DorotheaHomeAlone · 21/05/2023 09:17

Ah ok. Just seen your update. With a 10yo too I’d happily leave them until 8.30 unless they were squabbly scrappy siblings.

naturallydelicious · 21/05/2023 09:18

@FabFitFifties she can tell the time and she is perfectly welcome to lie in our bed for a cuddle but she doesn't want to , she wants us to get up

OP posts:
Ragwort · 21/05/2023 09:19

Of course she shouldn't be dictating what time you get up at 8 years old, you need to be very assertive and maybe have some form of "loss of treats" if she continues to disturb you. At 8 years old there is plenty she could be doing on her own .. and with her DB. Leave out some homework Grin that might stop her from getting up so early.

itsgettingweird · 21/05/2023 09:20

Not unreasonable at all.

Don't allow her to start thinking she gets to dictate your sleeping at age 8 or you'll regret when she's older and expects to dictate your bedtime by being out late or up late.

Make sure she can access the iPad and tell her she can knock at 8am (or whatever suits).

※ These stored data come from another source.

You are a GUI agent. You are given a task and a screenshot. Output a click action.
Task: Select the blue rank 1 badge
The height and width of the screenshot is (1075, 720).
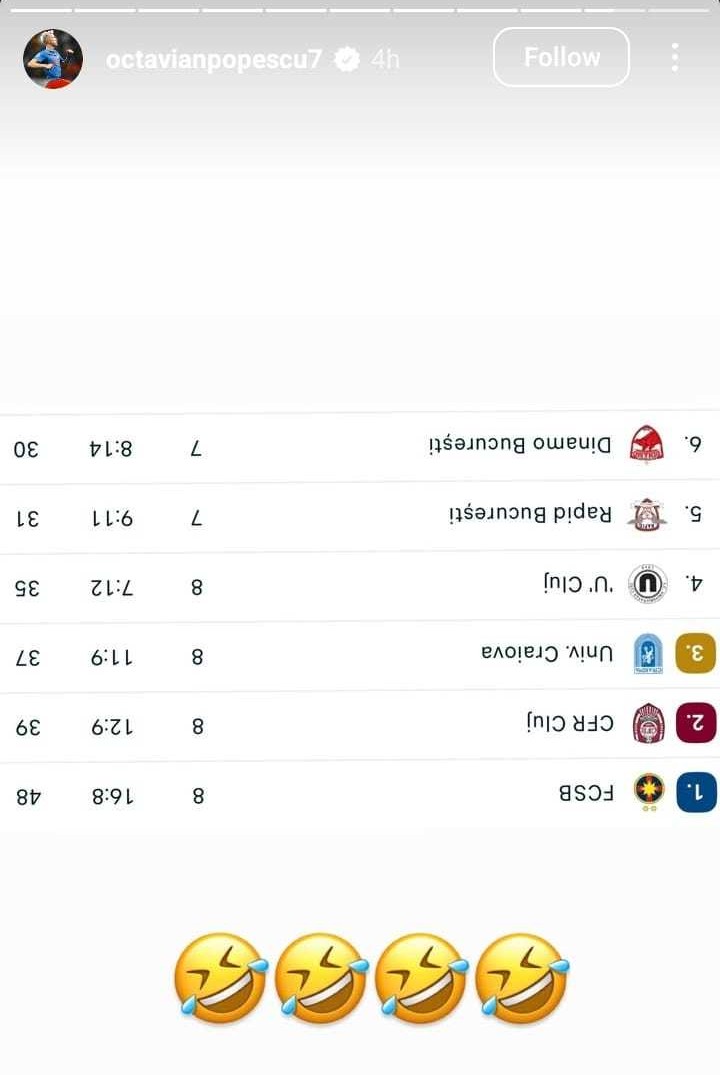(697, 793)
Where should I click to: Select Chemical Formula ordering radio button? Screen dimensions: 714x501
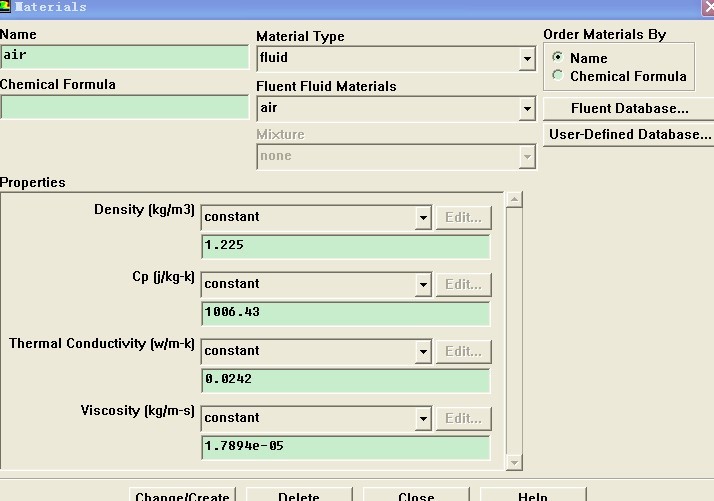[x=558, y=76]
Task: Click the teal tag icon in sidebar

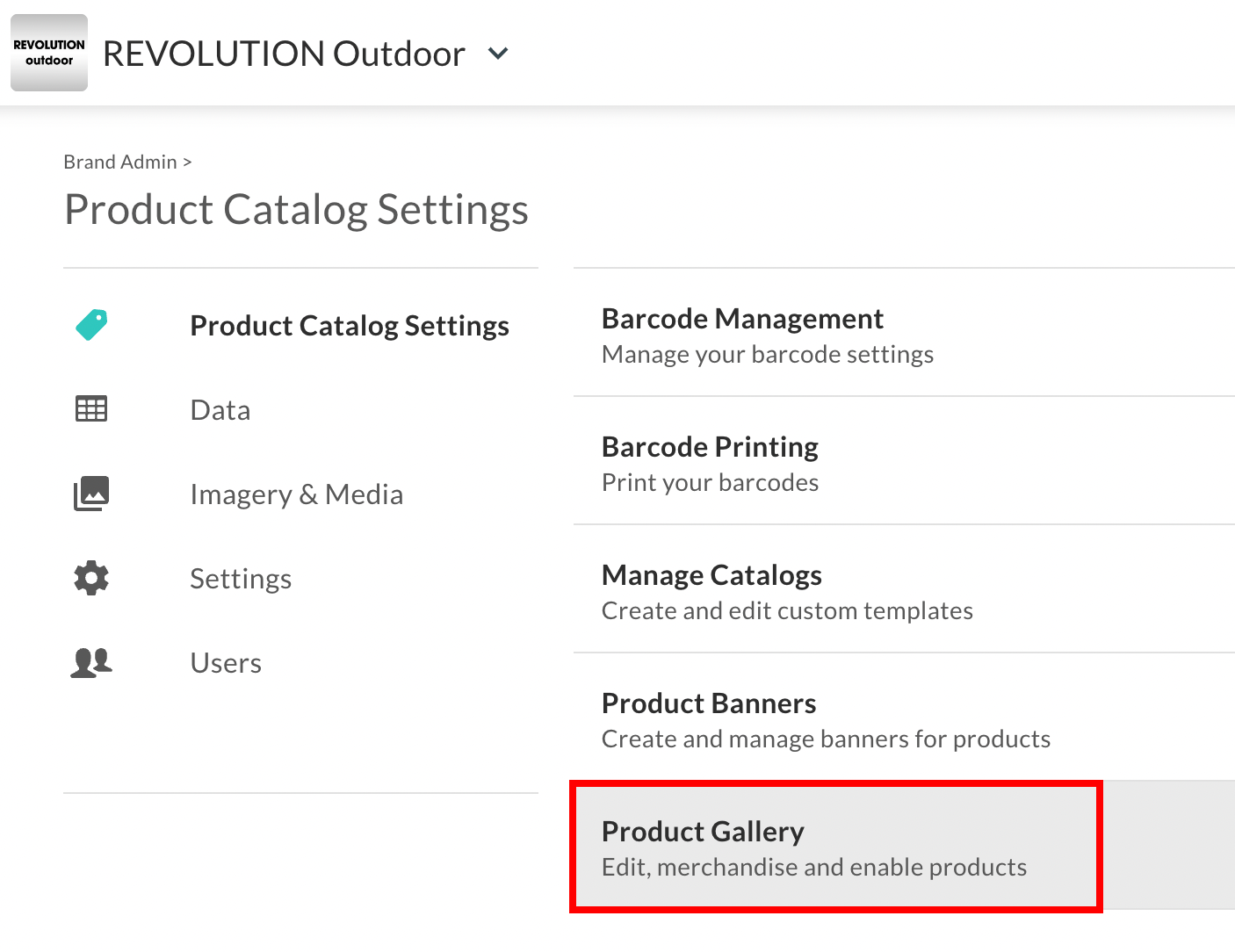Action: [x=91, y=325]
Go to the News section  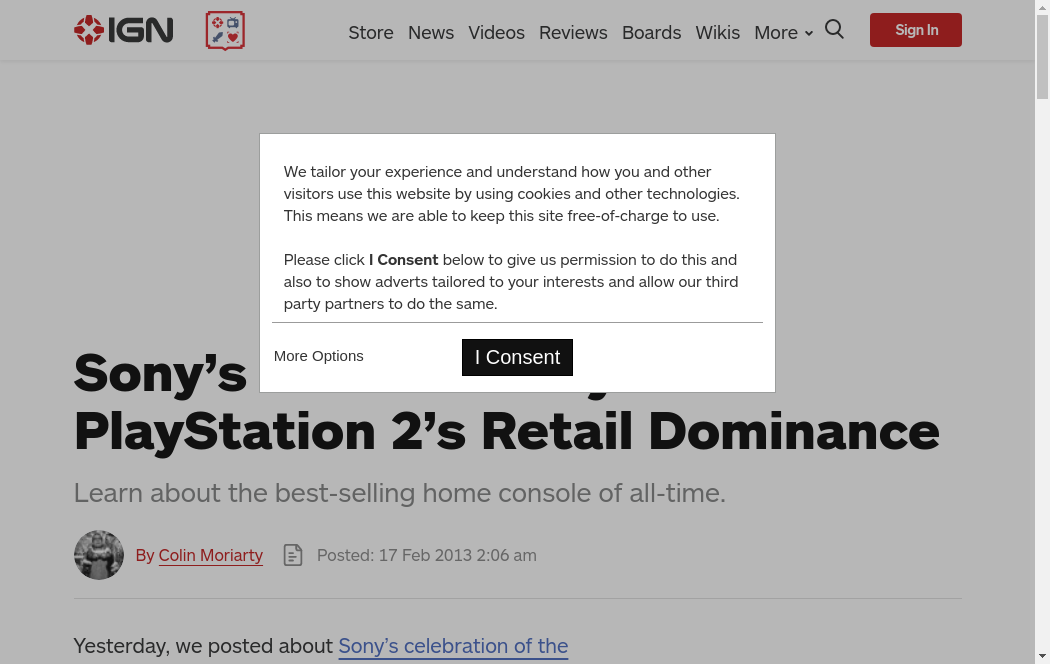431,33
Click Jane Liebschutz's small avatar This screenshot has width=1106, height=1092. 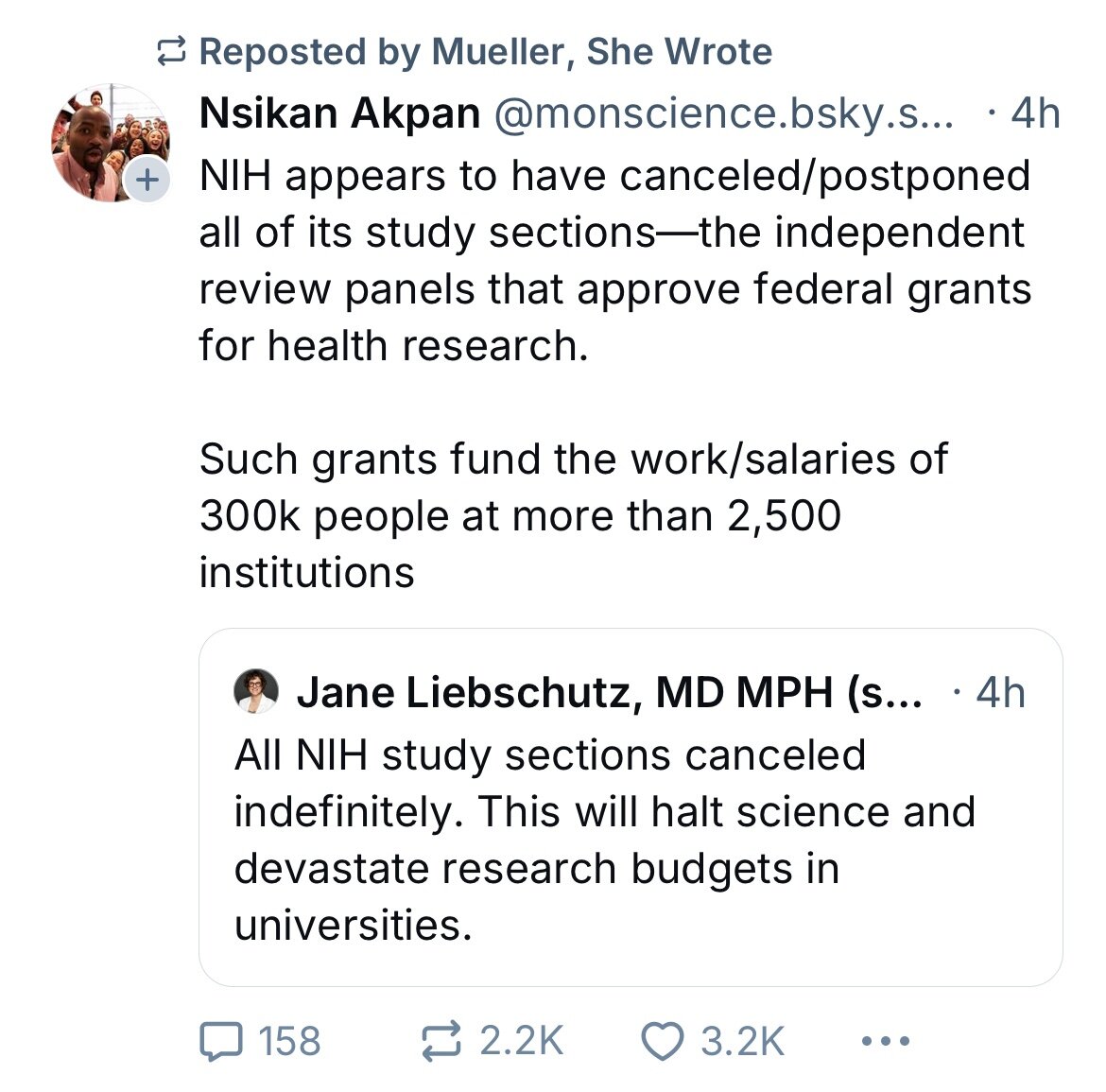(x=255, y=691)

I always found natural consequences worked for ds. You could ask him not to do something a million times/ or to do something and he's always do it when asked - without fuss - but he'd not maintain it. So for example if he woke me at 6am and I said back to bed/ watch iPad he'd do it no fuss. But the next week he'd be back in at 6 🤦‍♀️🙄

So if he didn't do a chore then fine - I'll do it - but it means I didn't have time to take him to X club etc.

Won't allow me to sleep - fine - can't stop him waking me up - but I was then too tired to take him swimming or to a club in the evening or take him to the park etc.

I was lucky that ds is quite compliant so I only ever had to follow through each once. But I did find he was a child (and is still the same at 18!) where telling him something wasn't enough. He needed to see the consequences of what I was asking if him.